• [STATED TASK 1]:
Update the rows starting with the line containing "Collapse the SYSTEM tree node" and going on through the end of the rows, replacing "pixels" with "px" and leaving everything else unchanged. Leave the pictures out of your answer.

Introducing uFowarder: The Consumer Proxy for Kafka Async Queuing

Uber has one of the largest deployments of Apache Kafka® in the world, processing trillions of messages and multiple petabytes of data per day. Three years ago, we built a push-based consumer proxy for Kafka’s Async Queue. It’s become the primary option for reading data from Kafka in pub-sub use cases at Uber, with over 1,000 consumer services onboarded. We open-sourced the solution under the name uForwarder.

This blog describes the challenges we faced when productionizing uForwarder and the solutions we implemented to optimize hardware efficiency, ensure consumer isolation, address head-of-line blocking, and support message delay processing. By reading this blog, you can understand the thinking behind uForwarder before applying it to your use cases.

We broke down the motivation and high-level solutions for uForwarder in a previous blog. In short, we encountered problems like partition scalability, head-of-line blocking, and support issues for multiple programming languages.

We developed Consumer Proxy, a novel push proxy, to solve those challenges. At a high level, the Consumer Proxy cluster:

Fetches messages from Kafka using Kafka’s binary protocol.
Pushes each message separately to a consumer service instance that exposes a gRPC® service endpoint. The consumer service processes each message separately, and sends the result back to the Consumer Proxy cluster.
Receives the gRPC status code from the consumer service.
Aggregates the consumer service’s message processing results.
Commits proper offsets to Kafka when it’s safe to do so.

Figure 1: High-level Consumer Proxy architecture.

The Consumer Proxy abstracts away the complexity of managing Kafka consumers, offering service owners a familiar gRPC interface instead of direct interaction with Kafka. It addresses the impedance mismatch of Kafka partitions for message queuing use cases and prevents consumer misconfigurations and improper consumer group management by hiding these details from consumer service.

• [ENTRIES SHOWN]:
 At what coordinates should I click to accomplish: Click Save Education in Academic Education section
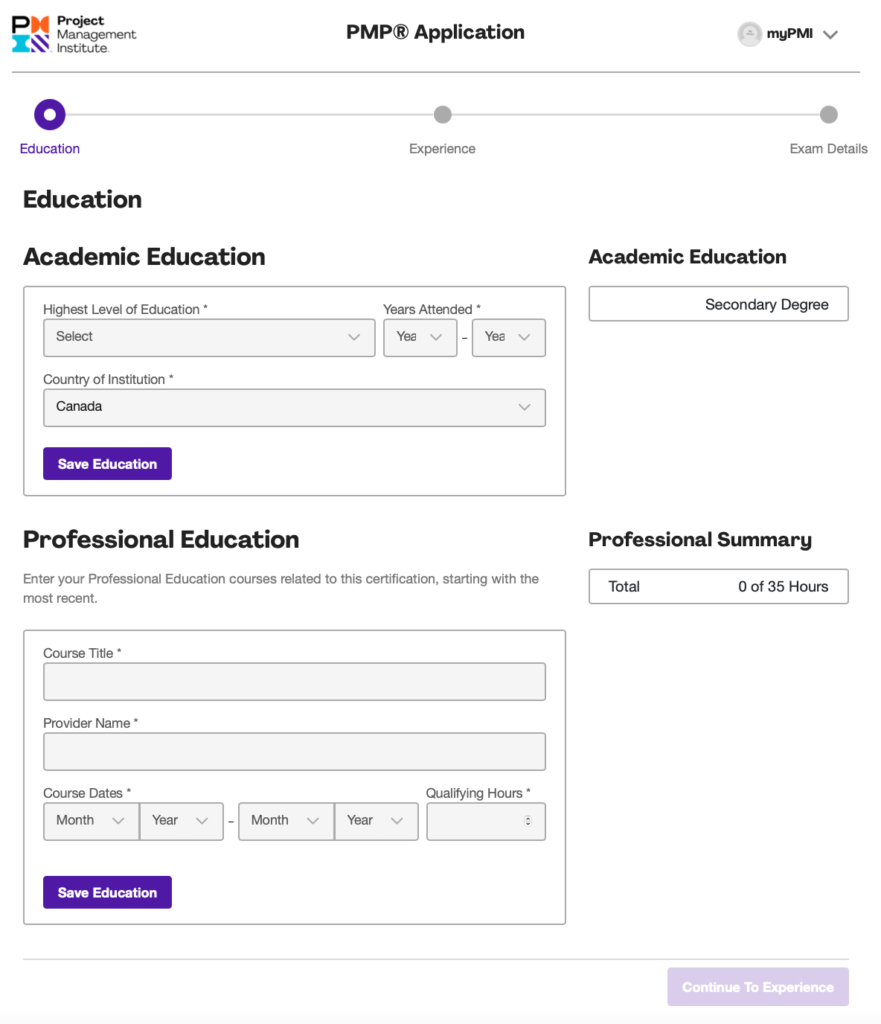click(x=107, y=464)
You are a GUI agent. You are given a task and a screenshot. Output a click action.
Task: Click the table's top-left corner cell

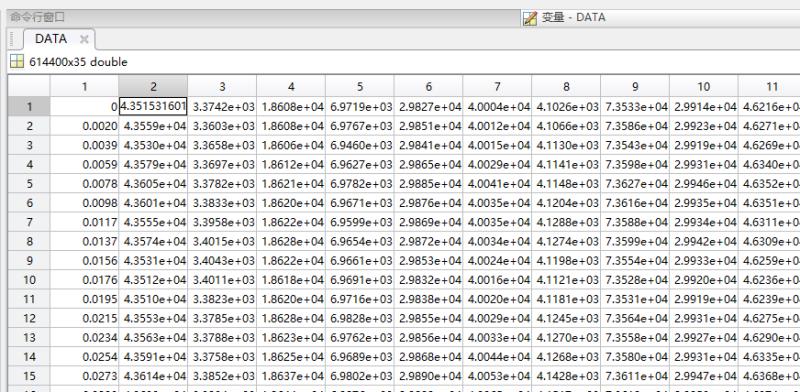[29, 86]
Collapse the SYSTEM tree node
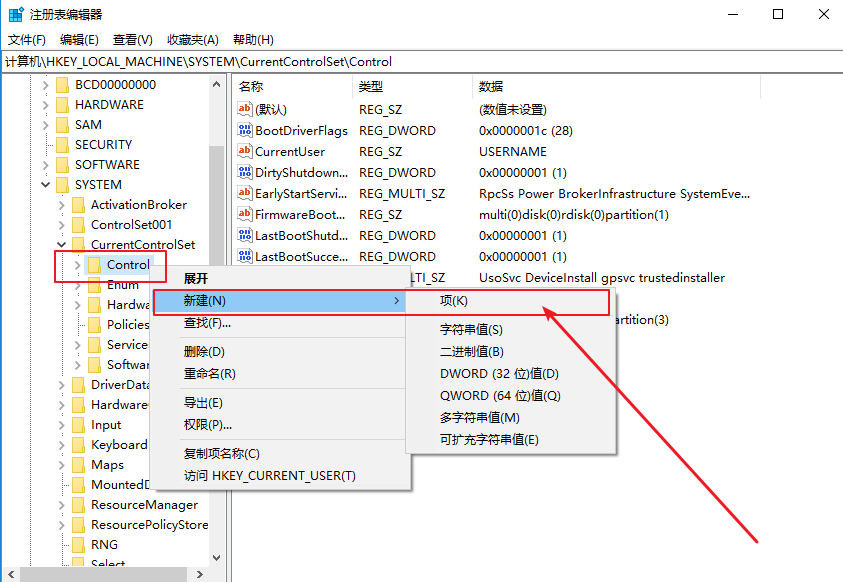 (x=46, y=185)
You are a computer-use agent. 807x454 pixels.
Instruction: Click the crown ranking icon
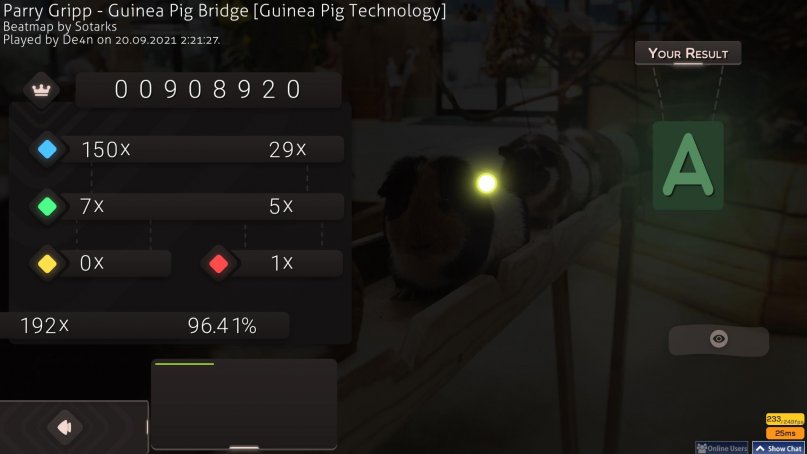(x=41, y=90)
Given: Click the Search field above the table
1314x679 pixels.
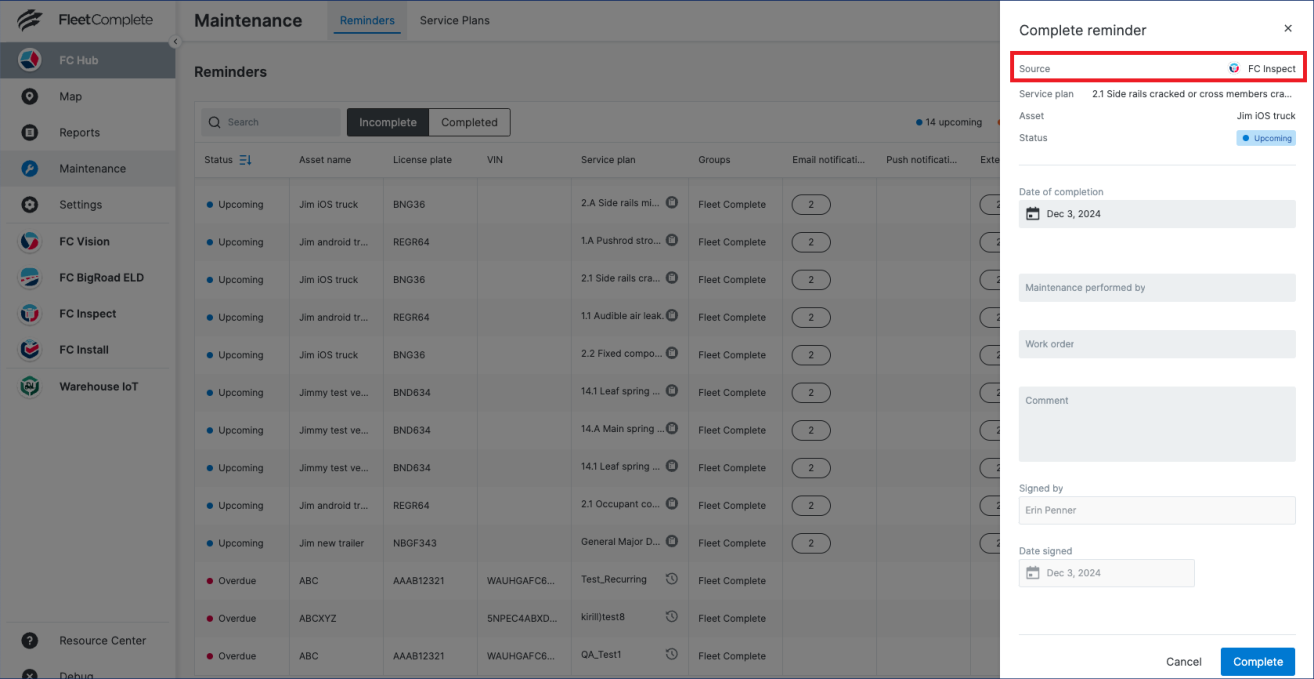Looking at the screenshot, I should [271, 122].
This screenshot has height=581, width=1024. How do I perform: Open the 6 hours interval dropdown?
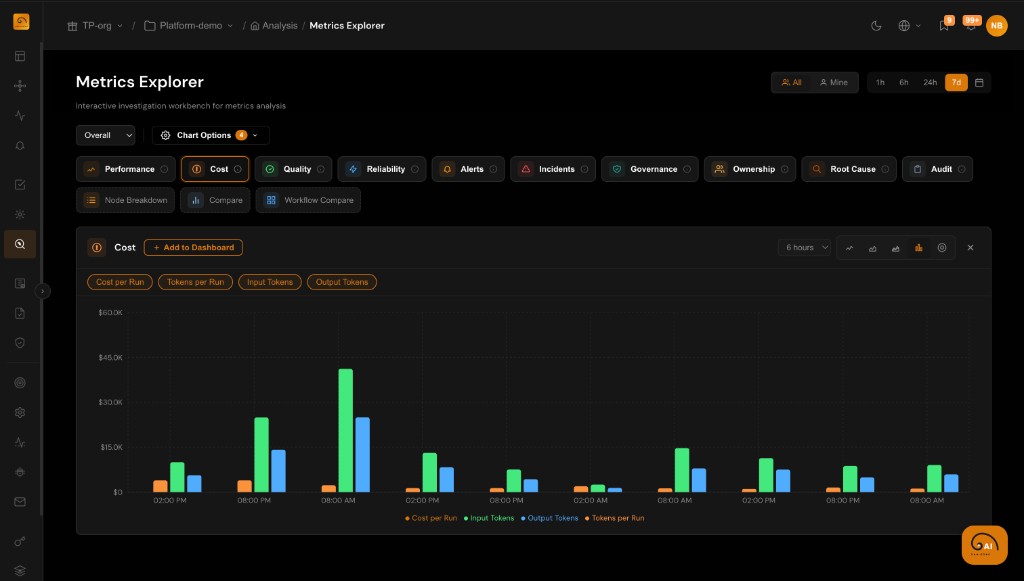pos(803,247)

• [STATED TASK 2]:
Answer these about the uForwarder article:
(a) How many consumer services have been onboarded to the consumer proxy at Uber?
(b) What protocol does the Consumer Proxy cluster use to fetch messages from Kafka?
(c) What does the Consumer Proxy cluster receive back from the consumer service?

• [EXPECTED OUTPUT 1]:
Collapse the SYSTEM tree node
 (x=46, y=185)
You are a computer-use agent. 807x454 px.
Instruction: Click the crown ranking icon
(x=41, y=90)
Given: Click the Search field above the table
1314x679 px.
Looking at the screenshot, I should [271, 122].
This screenshot has height=581, width=1024. How do I perform: Open the 6 hours interval dropdown?
pos(803,247)

• [EXPECTED OUTPUT 2]:
(a) Over 1,000.
(b) Kafka's binary protocol.
(c) The gRPC status code.